In Korean folklore, there is a legend of a nine-tailed fox, named Kumiho. Her tale dates back to the Three Kingdoms of Korea era (approximately 57 BCE to 668 CE). Foxes were thought to be goddess-like spirits who could live for thousands of years. Kumiho is a shapeshifter, a half-human half-fox, who travels between the realms of fantasy and reality. She is always adorned with yeowoo guseul – magical beads that feed Kumiho with power and give power to regular people who are able to swallow them. Some versions of her stories depict her tricking kings into falling prey to her charms as she climbs to royalty, hunting and capturing men to harvest their livers and hearts. Other stories tell of her tricking young boys into forests as she disguises herself as a human. In each of these stories, however, Kumiho yearns to be completely human, no longer stuck between “normal” and “other”.
In modern retellings of Kumiho, like the two Korean-Dramas My Roommate is a Gumiho and Tale of the Nine-Tailed, the fox-humans are given more storyline and perspective. The television series portray them as misunderstood fox-spirits who, in their human forms, search for lost loves and fight evil supernatural beings. These redemption arcs for Kumiho are interesting, innovative, and necessary, yet in both retellings, the kumiho are men. How come all it took to see Kumiho in an alternate light was to change her gender? The older legends of Kumiho are based on misogynistic philosophies that women are sneaky, tricky, and untrustworthy, especially towards men. In one tale, an expecting couple wishes for a daughter (something that was unheard of and unexpected, especially during older time periods in Korea). When they finally give birth to a daughter, it is later discovered she is a conniving, evil kumiho and her brother slays her, becoming the hero in the story.
While much has changed since the origin of Kumiho, patriarchal structure still stands strong, and as evidenced in the K Drama retellings, the fox literally had to change gender to gain sympathy.
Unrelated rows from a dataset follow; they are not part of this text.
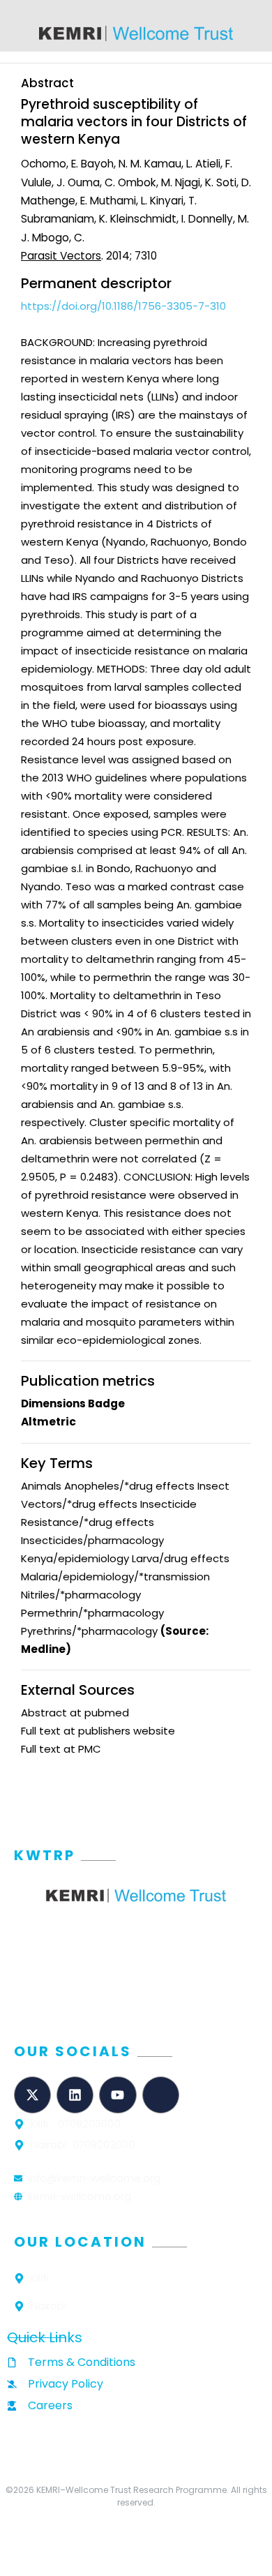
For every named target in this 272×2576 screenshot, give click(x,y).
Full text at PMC (61, 1749)
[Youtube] (117, 2094)
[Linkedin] (74, 2094)
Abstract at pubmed (75, 1712)
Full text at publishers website (98, 1730)
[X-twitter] (32, 2094)
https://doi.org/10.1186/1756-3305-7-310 (123, 306)
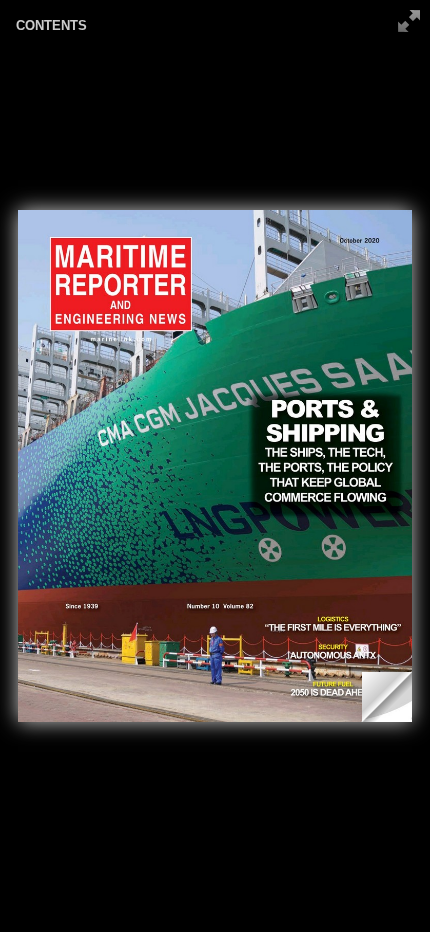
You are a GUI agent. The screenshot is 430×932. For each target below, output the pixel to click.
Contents (51, 25)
With my piece, I highlight how women have been treated for centuries, and how women are still treated today. The four women tell the story of Kumiho, but more importantly, tell the story of themselves. I think the anger we portray throughout the piece can be empathized by all women.
Now that I’m older, I see Kumiho all around me. I see her in my family members; my halmoni, who had to shapeshift when she immigrated to the United States, changing her names, shifting her careers, leaving behind her old life to travel to a new one where she was constantly viewed as “other”; my mother, who was told from an early age to be the proper model minority – to get good grades, never speak back, and marry a successful man; and myself, a young woman living between two races, two cultures, a figurative mix of “fox” and “human”.
I am not full Korean. I have only visited South Korea twice, and I barely know the family I have left there. I don’t speak the language (my halmoni immigrated to the US when my mom was three and refused to keep up with teaching her Korean, only speaking to her in English) and my family doesn’t celebrate most cultural traditions. I have lived most of my life walking between two worlds, wondering if things could be easier if I was ever “fully” something.